Happy Diwali from KTGY Pune
“Shubh Deepavali” is a customary greeting associated with Diwali. It means, “Have an auspicious diwali”. Diwali is referred to as ‘Deepavali’, Deepavali means “Row of Lights”. With the diminishing use of Sanskrit (the root language from which all other Indian languages originated), the word ‘Deepavali’ got contracted to Diwali.
While you may find different stories about why we celebrate Diwali, here are a few logics behind it, India is the biggest country amongst those who experience monsoon. The farms used to flourish after monsoon which is a sign of good money coming your way in the later season. The houses needed to be clean and dry to store the grains and get rid of the insects which came with the moist weather, so everyone lit a lot of oil lamps. Lots of fried foods were prepared, which can be stored in the houses so that everyone in the family can contribute to the harvesting business. It also helped keep the body fit for the coming winter. With a perfect temperature of not to hot and not to cold, on the darkest night of October with everyone putting up lights in and around the houses, this has turned into a big celebration for centuries. Everyone looks forward to prosperity, good health and happiness. This festival, celebrated annually, conveys the message of the triumph of good over bad.

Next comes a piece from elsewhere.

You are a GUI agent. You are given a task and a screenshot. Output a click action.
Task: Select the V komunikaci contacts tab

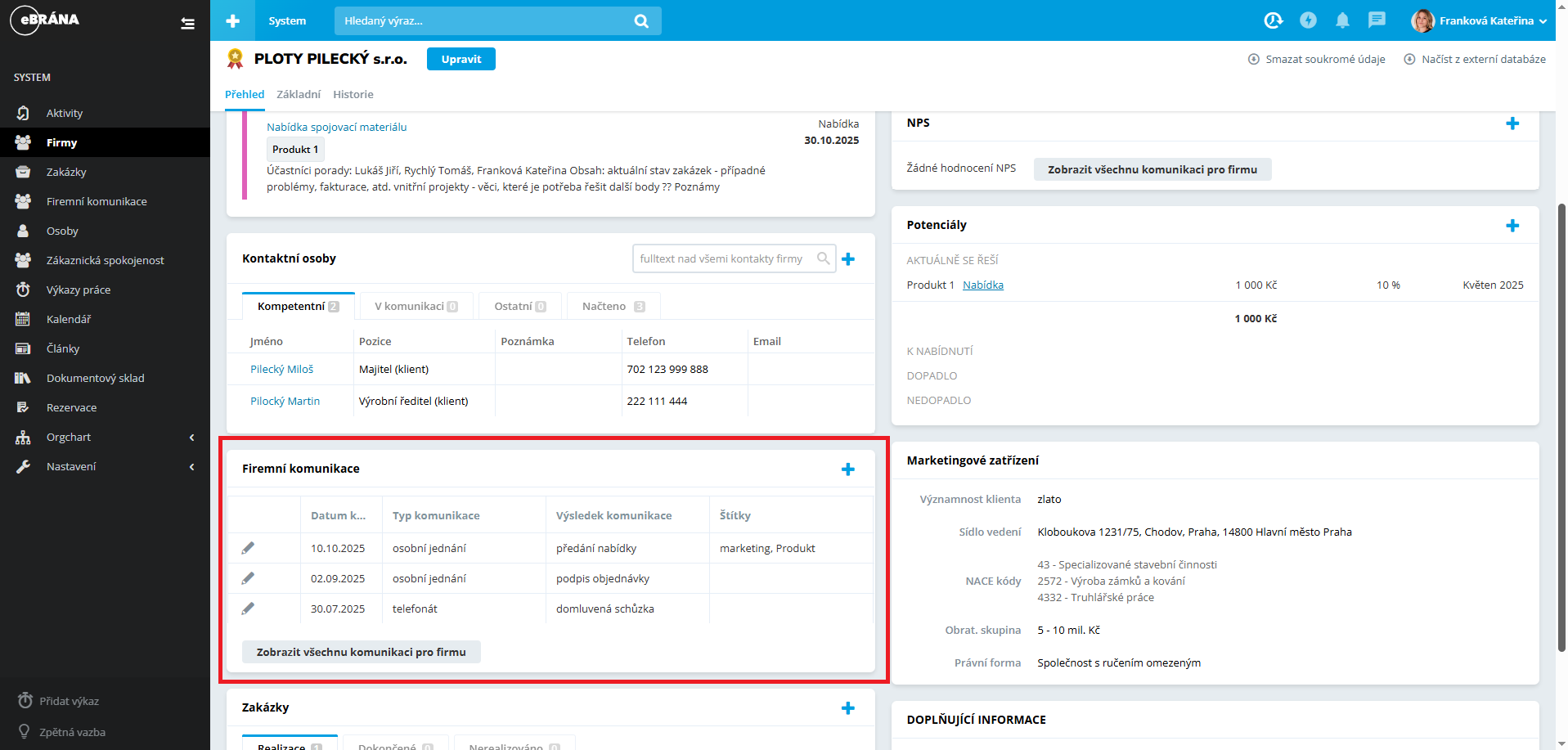[x=416, y=306]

Today, Diwali is a five-day festival in India, with Diwali night centering on the new moon – the darkest night – at the end of the Hindu lunar month of ‘Ashvin’ and the start of the month of ‘Kartika’. This day is considered as most auspicious. In the Common Era calendar, Diwali typically falls towards the end of October, or first half of November each year. The darkest night of autumn lit with diyas, candles and lanterns, makes the festival of lights particularly memorable. Diwali is also a festival of sounds and sights with fireworks and Rangoli designs; the festival is a major celebration of flavors, with feasts and numerous mithai (sweets, desserts), as well as a festival of emotions where Diwali ritually brings family and friends together every year. Shopping is big during Diwali; people hold back till Diwali to buy things ranging from pins to cars to houses. Dresses, jewelry and finery being on top of the list as Diwali can be a change of wardrobe for some. Like most major festivals around the world, rituals and preparations for the Indian festival Diwali begin days or weeks in advance. The festival formally begins two days before the night of Diwali, and ends two days after. Each day has rituals and significance.
Diwali is also celebrated under different names in Malaysia, Myanmar, Nepal, Sri Lanka, Mauritius and in non-Asian countries like Guyana, Trinidad and Tobago, Surinam.